## Stored items

━━━━━━━━━━━━━━━━

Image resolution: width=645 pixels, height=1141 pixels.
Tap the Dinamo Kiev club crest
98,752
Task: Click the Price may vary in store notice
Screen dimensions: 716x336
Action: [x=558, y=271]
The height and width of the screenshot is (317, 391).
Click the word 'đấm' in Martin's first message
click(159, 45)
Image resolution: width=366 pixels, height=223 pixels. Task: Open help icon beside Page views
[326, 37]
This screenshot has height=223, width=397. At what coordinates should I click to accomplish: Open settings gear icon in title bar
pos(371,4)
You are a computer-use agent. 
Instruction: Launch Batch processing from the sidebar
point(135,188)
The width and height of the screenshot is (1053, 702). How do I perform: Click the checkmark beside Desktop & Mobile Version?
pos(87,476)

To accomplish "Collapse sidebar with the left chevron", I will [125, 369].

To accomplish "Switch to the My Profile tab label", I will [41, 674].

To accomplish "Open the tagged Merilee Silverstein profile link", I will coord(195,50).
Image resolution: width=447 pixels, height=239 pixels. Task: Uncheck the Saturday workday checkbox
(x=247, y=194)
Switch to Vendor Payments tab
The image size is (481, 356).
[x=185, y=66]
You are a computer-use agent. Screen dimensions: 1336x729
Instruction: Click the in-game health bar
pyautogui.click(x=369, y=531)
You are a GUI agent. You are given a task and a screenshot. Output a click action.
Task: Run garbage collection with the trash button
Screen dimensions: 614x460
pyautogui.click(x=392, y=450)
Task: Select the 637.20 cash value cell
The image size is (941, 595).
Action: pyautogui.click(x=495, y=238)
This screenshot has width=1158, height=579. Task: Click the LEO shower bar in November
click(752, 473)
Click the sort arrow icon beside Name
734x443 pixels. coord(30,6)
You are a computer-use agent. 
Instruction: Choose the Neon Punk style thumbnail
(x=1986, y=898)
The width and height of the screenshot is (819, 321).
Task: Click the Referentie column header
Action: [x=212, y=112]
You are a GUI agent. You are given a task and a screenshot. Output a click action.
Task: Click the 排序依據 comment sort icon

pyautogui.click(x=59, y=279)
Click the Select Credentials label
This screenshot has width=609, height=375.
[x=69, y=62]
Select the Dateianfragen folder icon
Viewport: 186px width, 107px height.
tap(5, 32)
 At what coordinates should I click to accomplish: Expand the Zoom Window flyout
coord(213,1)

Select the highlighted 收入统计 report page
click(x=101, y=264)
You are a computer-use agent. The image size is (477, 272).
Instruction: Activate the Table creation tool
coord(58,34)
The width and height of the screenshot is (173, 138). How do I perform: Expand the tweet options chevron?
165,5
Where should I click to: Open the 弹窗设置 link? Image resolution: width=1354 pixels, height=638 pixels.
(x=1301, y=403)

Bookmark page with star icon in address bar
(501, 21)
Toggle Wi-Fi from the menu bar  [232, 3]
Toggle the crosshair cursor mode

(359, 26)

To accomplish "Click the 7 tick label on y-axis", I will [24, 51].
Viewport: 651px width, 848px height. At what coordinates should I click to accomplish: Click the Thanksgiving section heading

━━━━━━━━━━━━━━━━

## Goal of the exercise
Work out how many lines of the entries include the word "will", and respond with that number and nothing more.

## Task response
4